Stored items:
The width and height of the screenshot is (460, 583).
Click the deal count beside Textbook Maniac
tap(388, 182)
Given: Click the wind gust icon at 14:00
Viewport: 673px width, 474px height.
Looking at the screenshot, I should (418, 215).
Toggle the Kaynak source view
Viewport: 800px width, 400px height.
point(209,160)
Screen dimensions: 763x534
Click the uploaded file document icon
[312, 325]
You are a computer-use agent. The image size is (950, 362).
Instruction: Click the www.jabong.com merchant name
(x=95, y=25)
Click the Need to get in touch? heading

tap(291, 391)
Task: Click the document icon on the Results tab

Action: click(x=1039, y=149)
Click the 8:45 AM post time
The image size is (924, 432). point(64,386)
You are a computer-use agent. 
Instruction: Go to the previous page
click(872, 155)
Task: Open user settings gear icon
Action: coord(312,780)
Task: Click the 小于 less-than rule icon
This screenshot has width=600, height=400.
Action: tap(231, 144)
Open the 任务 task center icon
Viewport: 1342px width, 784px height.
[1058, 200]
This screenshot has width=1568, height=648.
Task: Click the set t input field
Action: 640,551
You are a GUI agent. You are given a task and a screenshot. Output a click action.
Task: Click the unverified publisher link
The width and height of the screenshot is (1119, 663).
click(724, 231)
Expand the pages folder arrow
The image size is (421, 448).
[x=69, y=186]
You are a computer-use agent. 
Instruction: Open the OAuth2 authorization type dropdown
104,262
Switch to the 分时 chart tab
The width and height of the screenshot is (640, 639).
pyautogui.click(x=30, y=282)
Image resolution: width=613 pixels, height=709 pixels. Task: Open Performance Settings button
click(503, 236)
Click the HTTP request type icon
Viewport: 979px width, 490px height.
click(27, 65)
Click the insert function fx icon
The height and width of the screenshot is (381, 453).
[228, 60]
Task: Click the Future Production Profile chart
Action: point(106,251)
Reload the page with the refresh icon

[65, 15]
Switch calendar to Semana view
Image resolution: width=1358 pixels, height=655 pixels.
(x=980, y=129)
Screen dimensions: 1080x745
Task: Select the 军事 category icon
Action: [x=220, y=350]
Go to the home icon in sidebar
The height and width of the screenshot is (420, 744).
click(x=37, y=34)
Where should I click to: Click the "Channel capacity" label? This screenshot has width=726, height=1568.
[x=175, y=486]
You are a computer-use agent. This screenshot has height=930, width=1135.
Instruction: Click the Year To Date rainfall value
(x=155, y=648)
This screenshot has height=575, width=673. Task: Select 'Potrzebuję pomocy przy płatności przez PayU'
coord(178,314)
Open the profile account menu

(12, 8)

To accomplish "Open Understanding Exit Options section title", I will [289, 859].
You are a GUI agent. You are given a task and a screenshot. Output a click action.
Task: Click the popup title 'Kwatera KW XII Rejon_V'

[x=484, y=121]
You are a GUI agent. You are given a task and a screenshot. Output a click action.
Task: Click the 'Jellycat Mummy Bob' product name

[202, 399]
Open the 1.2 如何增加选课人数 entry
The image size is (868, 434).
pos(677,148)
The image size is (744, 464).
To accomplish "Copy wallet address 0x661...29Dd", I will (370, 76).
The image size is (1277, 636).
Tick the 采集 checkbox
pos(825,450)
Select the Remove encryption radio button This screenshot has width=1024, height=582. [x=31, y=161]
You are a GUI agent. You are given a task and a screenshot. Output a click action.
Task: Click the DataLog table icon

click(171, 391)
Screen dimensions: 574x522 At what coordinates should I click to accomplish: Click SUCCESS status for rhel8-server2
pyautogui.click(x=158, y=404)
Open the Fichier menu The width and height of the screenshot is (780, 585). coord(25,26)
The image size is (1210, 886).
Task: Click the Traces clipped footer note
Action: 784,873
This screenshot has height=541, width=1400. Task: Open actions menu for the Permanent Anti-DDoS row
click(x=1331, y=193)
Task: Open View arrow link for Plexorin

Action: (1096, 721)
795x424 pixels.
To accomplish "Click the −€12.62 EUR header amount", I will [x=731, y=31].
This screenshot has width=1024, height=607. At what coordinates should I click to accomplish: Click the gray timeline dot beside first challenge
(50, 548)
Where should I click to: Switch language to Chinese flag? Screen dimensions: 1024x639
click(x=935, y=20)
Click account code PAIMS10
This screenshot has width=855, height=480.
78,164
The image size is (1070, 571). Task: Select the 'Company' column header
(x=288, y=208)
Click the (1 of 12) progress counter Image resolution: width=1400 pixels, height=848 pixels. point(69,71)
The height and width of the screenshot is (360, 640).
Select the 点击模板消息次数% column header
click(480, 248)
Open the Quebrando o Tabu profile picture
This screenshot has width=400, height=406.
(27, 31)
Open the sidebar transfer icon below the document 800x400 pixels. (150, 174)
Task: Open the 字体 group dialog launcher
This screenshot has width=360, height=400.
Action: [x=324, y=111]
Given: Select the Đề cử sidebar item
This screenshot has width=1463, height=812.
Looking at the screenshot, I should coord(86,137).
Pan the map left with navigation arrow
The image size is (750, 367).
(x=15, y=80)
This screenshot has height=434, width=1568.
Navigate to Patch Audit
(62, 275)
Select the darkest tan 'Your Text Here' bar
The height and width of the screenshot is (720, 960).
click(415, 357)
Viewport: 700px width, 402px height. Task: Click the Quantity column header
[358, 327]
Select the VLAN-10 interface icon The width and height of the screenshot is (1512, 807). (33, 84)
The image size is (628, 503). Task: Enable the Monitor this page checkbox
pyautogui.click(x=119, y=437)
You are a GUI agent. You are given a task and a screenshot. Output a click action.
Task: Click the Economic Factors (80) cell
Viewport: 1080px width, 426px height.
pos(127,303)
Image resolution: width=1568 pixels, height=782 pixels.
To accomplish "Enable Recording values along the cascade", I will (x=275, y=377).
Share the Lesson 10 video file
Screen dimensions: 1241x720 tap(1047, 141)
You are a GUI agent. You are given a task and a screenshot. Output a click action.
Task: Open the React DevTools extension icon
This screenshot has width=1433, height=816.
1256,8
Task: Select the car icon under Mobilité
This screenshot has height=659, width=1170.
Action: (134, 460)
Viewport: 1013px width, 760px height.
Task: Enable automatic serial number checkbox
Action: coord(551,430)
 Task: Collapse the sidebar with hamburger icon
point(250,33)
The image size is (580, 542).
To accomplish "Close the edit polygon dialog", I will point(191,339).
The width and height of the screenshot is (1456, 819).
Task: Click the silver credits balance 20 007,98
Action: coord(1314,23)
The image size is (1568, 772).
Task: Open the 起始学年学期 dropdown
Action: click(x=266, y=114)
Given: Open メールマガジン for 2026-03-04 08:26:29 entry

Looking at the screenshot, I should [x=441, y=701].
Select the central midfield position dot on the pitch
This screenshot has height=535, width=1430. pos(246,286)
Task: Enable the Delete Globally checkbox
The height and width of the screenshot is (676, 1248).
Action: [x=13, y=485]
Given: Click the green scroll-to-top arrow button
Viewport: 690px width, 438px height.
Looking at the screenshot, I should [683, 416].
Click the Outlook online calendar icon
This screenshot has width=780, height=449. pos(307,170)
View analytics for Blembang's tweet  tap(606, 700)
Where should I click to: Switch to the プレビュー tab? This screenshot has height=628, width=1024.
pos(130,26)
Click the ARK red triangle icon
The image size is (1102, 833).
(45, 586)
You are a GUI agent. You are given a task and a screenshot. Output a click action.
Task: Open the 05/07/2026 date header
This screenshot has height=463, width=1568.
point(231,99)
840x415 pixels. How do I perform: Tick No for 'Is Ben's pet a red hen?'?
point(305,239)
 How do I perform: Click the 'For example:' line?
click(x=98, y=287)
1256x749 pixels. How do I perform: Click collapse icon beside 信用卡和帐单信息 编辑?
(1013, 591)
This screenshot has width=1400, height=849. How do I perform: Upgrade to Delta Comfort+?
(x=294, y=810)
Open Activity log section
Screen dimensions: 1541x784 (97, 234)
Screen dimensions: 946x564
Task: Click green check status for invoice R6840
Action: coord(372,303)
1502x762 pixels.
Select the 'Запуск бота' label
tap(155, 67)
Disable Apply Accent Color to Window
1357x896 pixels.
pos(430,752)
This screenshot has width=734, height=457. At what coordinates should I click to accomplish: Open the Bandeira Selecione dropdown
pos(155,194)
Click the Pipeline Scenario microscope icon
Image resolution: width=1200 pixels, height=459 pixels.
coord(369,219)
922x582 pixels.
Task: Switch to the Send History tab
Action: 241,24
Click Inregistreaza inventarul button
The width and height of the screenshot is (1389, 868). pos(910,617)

> **PROMPT**
Reproduce nothing but the lines from the line containing "Open Activity log section" to the last line of the data, each exactly as written.

> **THE COMPLETED TASK**
Open Activity log section
Screen dimensions: 1541x784 (97, 234)
Screen dimensions: 946x564
Task: Click green check status for invoice R6840
Action: coord(372,303)
1502x762 pixels.
Select the 'Запуск бота' label
tap(155, 67)
Disable Apply Accent Color to Window
1357x896 pixels.
pos(430,752)
This screenshot has width=734, height=457. At what coordinates should I click to accomplish: Open the Bandeira Selecione dropdown
pos(155,194)
Click the Pipeline Scenario microscope icon
Image resolution: width=1200 pixels, height=459 pixels.
coord(369,219)
922x582 pixels.
Task: Switch to the Send History tab
Action: 241,24
Click Inregistreaza inventarul button
The width and height of the screenshot is (1389, 868). pos(910,617)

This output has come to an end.